Quote the lines below word for word, leaving out the pictures.
── TASK DATA ──
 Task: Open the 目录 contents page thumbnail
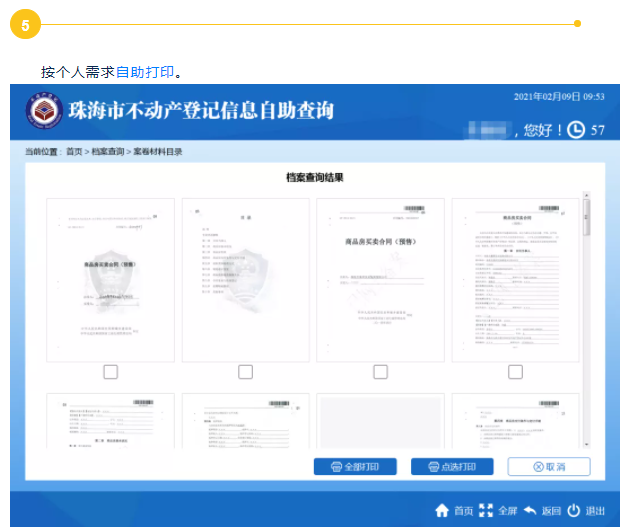click(245, 279)
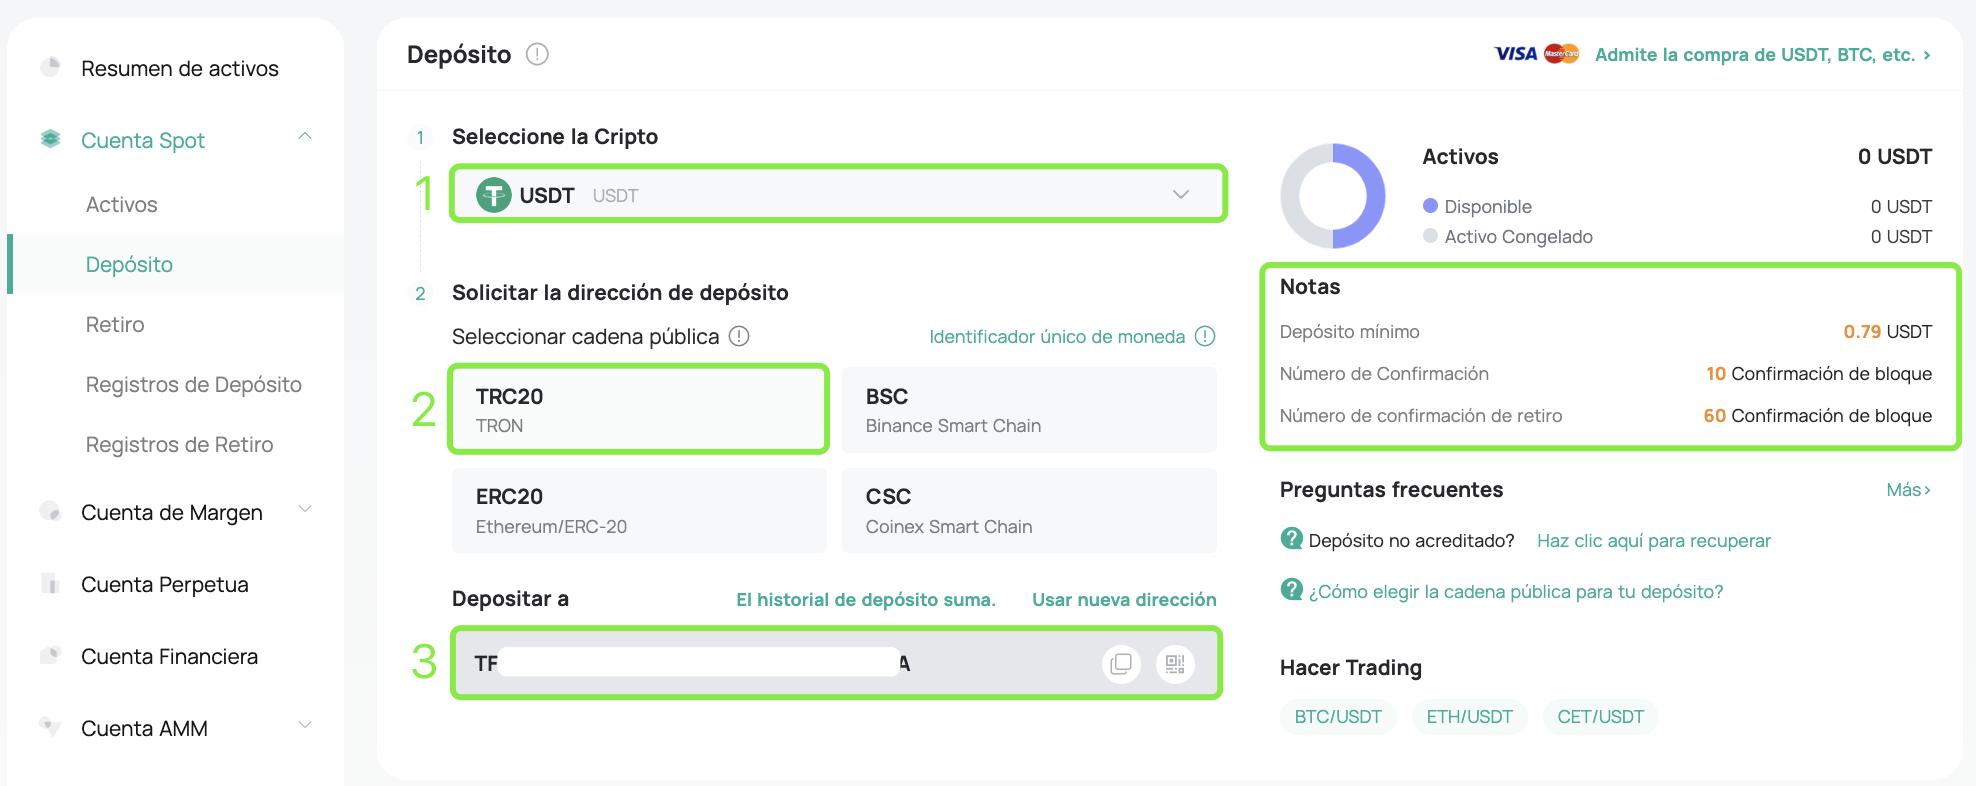The height and width of the screenshot is (786, 1976).
Task: Click the Visa Mastercard card logos
Action: click(x=1536, y=54)
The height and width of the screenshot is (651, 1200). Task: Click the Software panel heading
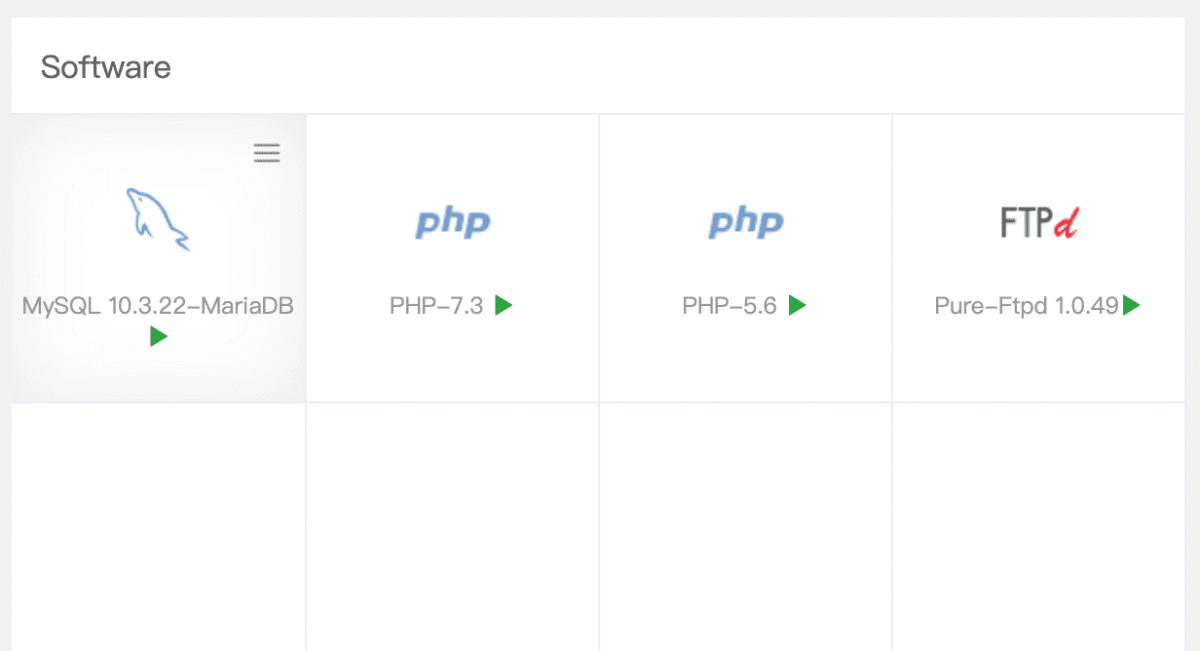tap(106, 67)
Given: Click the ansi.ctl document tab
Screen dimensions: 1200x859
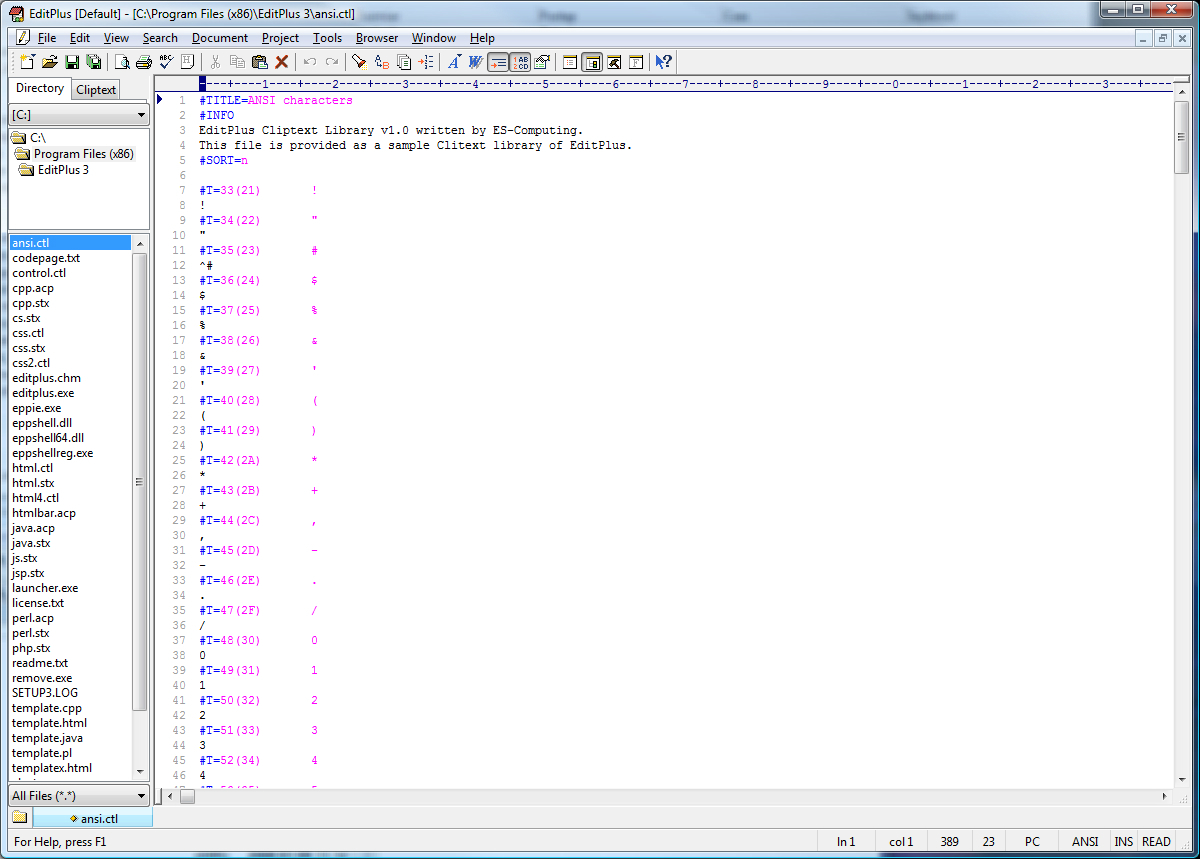Looking at the screenshot, I should [x=93, y=818].
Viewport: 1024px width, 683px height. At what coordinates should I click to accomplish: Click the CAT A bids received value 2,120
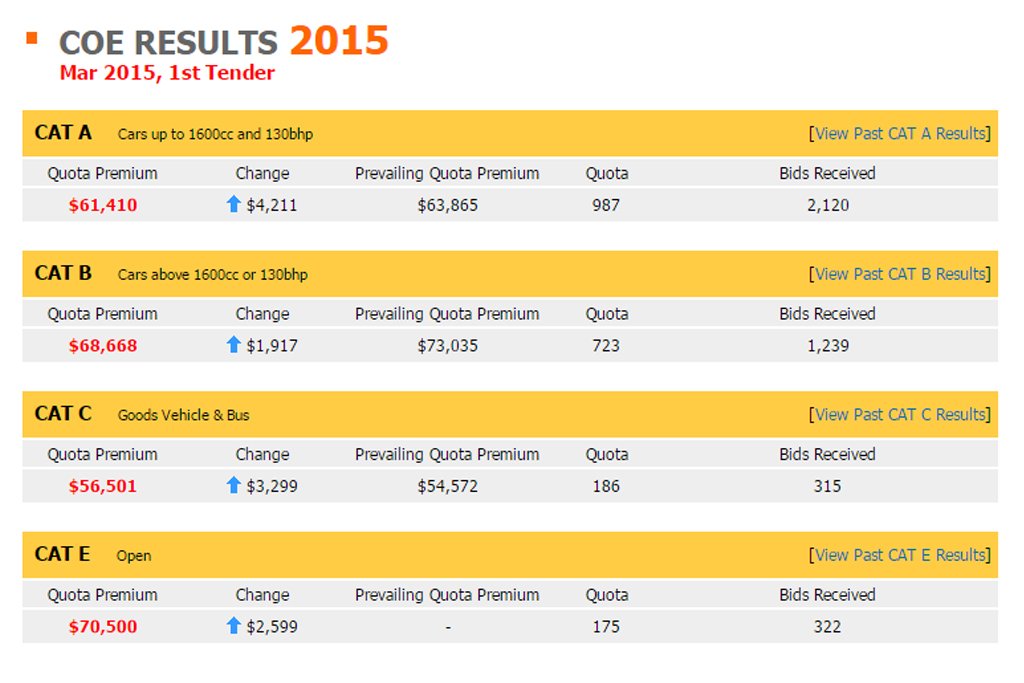coord(827,205)
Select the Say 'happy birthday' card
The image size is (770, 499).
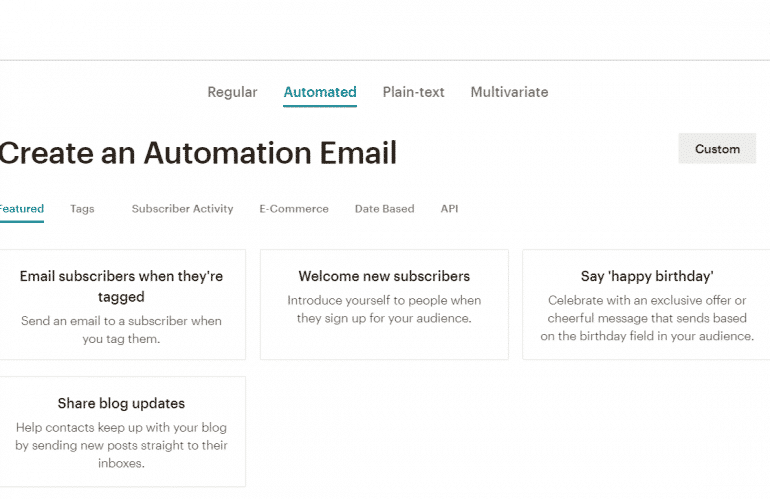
───
FINISHED ANSWER
 Task: Open the 目录 contents page thumbnail
click(245, 279)
The height and width of the screenshot is (786, 1976).
Task: Click the Visa Mastercard card logos
Action: click(x=1536, y=54)
The height and width of the screenshot is (651, 1200). Task: Click the Software panel heading
tap(106, 67)
Given: Click the ansi.ctl document tab
Screen dimensions: 1200x859
Looking at the screenshot, I should [x=93, y=818].
Viewport: 1024px width, 683px height. At what coordinates should I click to accomplish: Click the CAT A bids received value 2,120
coord(827,205)
Select the Say 'happy birthday' card
The image size is (770, 499).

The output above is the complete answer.